» **Problem to work on**
In the entries below, find the line with "The width and height of the screenshot is (887, 463)." and print exactly every line from there up to and including the line with "Go to the Performance", with no other lines.

BEGIN Records for the task

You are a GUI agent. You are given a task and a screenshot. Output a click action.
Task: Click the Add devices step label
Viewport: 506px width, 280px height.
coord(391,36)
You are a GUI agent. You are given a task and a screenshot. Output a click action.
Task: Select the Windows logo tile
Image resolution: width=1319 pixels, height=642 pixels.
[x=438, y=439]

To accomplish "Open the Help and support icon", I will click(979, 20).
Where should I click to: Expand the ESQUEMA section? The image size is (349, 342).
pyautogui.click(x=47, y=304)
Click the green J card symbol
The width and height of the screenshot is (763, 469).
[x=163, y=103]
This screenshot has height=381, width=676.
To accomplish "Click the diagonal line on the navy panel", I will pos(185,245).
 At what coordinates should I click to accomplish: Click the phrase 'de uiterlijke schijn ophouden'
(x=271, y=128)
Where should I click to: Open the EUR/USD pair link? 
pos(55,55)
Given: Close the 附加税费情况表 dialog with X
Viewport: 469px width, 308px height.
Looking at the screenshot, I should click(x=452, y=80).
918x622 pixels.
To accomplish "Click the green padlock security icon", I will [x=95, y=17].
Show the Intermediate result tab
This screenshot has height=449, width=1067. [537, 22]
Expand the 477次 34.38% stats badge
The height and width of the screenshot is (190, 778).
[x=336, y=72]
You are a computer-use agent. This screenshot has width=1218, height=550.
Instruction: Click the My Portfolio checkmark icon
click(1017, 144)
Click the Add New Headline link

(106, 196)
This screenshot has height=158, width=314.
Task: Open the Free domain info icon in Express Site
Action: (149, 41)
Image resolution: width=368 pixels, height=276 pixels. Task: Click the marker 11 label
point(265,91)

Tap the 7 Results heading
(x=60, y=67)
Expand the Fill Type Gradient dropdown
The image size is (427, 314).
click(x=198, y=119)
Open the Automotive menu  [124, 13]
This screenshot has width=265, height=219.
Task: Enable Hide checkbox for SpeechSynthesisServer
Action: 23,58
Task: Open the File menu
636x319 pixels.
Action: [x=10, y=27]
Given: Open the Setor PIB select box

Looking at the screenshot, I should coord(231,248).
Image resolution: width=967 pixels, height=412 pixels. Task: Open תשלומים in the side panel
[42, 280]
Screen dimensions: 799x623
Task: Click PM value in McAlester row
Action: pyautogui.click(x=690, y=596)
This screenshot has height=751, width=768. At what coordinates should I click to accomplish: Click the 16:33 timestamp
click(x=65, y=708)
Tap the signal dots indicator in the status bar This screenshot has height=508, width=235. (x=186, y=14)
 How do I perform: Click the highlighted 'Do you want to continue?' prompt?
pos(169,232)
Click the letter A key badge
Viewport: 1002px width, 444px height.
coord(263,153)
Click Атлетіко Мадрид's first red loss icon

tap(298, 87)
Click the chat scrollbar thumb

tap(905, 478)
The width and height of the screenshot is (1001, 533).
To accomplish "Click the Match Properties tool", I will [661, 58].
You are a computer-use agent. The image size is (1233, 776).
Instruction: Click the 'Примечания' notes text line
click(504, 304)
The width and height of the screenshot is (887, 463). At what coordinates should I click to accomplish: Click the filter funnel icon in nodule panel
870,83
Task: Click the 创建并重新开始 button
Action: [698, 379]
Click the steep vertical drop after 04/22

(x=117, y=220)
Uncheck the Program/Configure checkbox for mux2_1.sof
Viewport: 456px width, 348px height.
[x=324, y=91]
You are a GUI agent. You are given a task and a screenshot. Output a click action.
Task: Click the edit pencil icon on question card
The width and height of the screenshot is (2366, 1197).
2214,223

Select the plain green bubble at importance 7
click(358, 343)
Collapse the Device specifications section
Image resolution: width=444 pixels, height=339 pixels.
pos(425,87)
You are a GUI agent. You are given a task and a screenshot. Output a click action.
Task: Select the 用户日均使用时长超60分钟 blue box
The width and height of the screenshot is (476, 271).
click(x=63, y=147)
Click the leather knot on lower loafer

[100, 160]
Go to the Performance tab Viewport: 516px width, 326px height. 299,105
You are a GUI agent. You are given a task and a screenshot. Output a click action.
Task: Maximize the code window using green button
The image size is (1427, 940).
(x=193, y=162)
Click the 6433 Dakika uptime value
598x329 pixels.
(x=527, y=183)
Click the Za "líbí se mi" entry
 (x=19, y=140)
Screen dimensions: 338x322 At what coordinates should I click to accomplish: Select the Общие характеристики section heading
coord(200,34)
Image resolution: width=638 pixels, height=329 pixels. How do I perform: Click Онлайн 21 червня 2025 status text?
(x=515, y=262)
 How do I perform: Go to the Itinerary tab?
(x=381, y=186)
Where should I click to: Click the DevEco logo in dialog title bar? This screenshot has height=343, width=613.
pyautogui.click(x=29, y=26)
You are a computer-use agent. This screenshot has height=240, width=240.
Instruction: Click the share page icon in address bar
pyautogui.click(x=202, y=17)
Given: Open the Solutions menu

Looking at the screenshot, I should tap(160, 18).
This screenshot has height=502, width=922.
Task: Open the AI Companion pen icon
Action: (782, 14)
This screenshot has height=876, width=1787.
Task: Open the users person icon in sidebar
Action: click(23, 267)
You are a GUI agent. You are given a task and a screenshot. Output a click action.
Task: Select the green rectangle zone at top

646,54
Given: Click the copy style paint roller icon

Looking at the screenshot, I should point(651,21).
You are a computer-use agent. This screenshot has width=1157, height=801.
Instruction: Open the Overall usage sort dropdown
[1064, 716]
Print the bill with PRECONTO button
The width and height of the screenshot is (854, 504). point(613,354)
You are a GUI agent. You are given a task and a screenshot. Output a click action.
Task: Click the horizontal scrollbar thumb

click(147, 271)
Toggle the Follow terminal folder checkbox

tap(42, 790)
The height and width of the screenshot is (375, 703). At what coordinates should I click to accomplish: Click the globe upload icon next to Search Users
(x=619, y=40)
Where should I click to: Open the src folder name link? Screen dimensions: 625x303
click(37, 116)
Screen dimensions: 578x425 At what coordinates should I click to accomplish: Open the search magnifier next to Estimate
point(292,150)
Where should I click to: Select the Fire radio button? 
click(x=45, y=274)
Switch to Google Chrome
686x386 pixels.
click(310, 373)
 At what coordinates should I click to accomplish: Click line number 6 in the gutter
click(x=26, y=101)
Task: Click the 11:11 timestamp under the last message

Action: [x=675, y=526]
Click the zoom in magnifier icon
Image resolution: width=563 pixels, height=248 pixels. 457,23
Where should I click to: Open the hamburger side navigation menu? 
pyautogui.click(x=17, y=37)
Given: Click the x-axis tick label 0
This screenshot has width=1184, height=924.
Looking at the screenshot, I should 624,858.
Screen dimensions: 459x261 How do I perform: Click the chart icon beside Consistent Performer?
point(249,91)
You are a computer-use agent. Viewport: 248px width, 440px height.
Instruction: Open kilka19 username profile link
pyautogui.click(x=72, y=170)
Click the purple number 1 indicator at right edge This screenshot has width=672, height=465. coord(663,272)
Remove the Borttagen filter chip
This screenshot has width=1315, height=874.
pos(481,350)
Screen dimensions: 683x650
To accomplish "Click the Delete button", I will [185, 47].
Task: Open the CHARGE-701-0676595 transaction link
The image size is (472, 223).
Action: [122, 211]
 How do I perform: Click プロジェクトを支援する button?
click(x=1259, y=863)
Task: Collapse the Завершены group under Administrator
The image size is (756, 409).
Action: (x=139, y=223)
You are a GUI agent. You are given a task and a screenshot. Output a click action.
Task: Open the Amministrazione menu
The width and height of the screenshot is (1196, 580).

END Records for the task

» **Your response**
The width and height of the screenshot is (887, 463). At what coordinates should I click to accomplish: Click the filter funnel icon in nodule panel
870,83
Task: Click the 创建并重新开始 button
Action: [698, 379]
Click the steep vertical drop after 04/22

(x=117, y=220)
Uncheck the Program/Configure checkbox for mux2_1.sof
Viewport: 456px width, 348px height.
[x=324, y=91]
You are a GUI agent. You are given a task and a screenshot. Output a click action.
Task: Click the edit pencil icon on question card
The width and height of the screenshot is (2366, 1197).
2214,223

Select the plain green bubble at importance 7
click(358, 343)
Collapse the Device specifications section
Image resolution: width=444 pixels, height=339 pixels.
pos(425,87)
You are a GUI agent. You are given a task and a screenshot. Output a click action.
Task: Select the 用户日均使用时长超60分钟 blue box
The width and height of the screenshot is (476, 271).
click(x=63, y=147)
Click the leather knot on lower loafer

[100, 160]
Go to the Performance tab Viewport: 516px width, 326px height. 299,105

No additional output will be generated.